▶ _TASK TO COMPLETE_: Using the data below, copy each line that includes the word "arrow".

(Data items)
################
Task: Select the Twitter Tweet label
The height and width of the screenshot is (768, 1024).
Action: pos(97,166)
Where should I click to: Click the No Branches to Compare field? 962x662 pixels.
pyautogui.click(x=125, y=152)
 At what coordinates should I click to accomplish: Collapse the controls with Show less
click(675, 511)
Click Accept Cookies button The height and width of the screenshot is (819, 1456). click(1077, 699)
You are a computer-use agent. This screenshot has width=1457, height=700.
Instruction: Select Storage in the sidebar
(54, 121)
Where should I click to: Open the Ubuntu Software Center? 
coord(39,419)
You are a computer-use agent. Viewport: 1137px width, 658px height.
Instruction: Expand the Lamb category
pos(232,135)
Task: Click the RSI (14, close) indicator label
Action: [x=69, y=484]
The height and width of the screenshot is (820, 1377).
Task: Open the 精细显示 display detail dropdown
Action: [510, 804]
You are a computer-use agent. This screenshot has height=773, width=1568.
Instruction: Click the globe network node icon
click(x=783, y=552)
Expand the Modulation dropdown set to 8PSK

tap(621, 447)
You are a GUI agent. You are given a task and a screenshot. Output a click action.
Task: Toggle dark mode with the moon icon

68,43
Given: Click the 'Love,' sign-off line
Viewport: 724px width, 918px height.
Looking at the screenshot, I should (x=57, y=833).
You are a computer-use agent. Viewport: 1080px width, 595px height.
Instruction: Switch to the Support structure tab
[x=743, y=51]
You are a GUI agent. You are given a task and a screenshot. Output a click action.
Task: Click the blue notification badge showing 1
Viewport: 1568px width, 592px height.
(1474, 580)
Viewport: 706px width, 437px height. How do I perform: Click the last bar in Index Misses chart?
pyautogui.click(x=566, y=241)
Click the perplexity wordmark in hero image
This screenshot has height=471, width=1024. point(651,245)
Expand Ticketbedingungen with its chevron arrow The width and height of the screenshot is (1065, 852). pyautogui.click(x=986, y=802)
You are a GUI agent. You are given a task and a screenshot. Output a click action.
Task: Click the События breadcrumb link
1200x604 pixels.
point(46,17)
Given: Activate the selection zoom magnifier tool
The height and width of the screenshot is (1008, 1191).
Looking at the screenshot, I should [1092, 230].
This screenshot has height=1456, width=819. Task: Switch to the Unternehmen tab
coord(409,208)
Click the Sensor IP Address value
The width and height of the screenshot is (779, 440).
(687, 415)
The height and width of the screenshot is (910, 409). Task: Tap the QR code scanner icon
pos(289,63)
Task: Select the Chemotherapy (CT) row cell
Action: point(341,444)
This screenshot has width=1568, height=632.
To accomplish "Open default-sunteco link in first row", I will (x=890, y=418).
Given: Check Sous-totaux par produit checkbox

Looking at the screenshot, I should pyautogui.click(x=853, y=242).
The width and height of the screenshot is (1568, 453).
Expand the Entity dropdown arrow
################
▶ _TASK RESULT_:
Expand Ticketbedingungen with its chevron arrow The width and height of the screenshot is (1065, 852). pyautogui.click(x=986, y=802)
Expand the Entity dropdown arrow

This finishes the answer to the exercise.